The platform is an ARM SAM4, compiler is arm-none-eabi-g++. This is not a safety-related equipment, but still could be left running for months and is not supposed to restart sporadically.
The original C project has managed quite nicely to solve problems without a single malloc call, allocating statically all needed data. For example, arrays with unknown size are allocated to the maximum expected size.
Now I am considering can I get away with using new. For example, all STL containers hold their content in the heap. Just adding a new element to a vector can cause de-allocation of a whole region of the heap and allocation of another one.
Will there be fragmentation issues?
Explanation / Answer
Working in a constrained memory environment (something that few of us do these days), it is entirely reasonable to use no heap allocation whatever. And C++ can work very nicely to make that possible.
Yes, the C++ collections for the most part do use the heap, because they are designed to grow without limit.
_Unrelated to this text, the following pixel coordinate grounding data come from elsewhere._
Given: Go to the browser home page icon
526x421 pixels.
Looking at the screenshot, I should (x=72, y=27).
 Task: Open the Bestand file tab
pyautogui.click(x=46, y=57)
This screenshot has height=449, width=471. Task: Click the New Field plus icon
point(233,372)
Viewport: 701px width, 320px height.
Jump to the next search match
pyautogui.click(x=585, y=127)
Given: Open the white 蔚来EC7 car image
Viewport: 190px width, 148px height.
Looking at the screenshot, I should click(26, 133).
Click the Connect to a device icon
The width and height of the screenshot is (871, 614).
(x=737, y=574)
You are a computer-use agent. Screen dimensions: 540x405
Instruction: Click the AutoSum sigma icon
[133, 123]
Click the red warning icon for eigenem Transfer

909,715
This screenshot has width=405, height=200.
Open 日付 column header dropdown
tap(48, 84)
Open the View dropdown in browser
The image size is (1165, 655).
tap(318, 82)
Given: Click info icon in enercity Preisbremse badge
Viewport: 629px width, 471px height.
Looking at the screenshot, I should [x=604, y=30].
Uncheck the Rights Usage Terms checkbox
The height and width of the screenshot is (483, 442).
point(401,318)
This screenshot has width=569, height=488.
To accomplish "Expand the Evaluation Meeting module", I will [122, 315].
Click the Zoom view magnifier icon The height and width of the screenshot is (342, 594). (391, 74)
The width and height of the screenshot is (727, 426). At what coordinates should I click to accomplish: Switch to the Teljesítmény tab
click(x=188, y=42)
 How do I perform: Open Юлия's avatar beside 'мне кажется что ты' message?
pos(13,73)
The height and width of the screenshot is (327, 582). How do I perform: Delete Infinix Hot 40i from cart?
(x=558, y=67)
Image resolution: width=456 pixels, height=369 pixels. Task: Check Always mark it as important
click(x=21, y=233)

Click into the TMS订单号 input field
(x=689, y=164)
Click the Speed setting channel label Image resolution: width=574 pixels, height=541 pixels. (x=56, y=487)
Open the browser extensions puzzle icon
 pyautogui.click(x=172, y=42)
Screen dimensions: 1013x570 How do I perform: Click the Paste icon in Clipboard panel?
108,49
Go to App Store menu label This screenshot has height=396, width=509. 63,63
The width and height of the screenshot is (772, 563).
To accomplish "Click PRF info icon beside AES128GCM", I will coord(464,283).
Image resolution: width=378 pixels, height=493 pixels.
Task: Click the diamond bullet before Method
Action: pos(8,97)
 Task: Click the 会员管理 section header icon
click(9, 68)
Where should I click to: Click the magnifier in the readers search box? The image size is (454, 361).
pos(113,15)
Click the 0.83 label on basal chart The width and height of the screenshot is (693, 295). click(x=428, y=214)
Yes, it is almost impossible to ensure that the heap will never be fragmented, using the default allocator. I would not use it without a lot of prior thought.
This gives you two broad choices. Either stick to non-heap collections (which means std::array), or write your own allocator.
Wrapping existing arrays in std::array brings some benefits, but you will have to decide whether they are worth the effort.
A custom allocator can take advantage of your knowledge of how and when memory should be recovered. That might be by keeping free lists, or by periodic reset, or using pools, or some other strategy. It depends on how valuable the heap is to you.
Regardless, C++ has many other benefits. Perhaps the heap is just one step too far.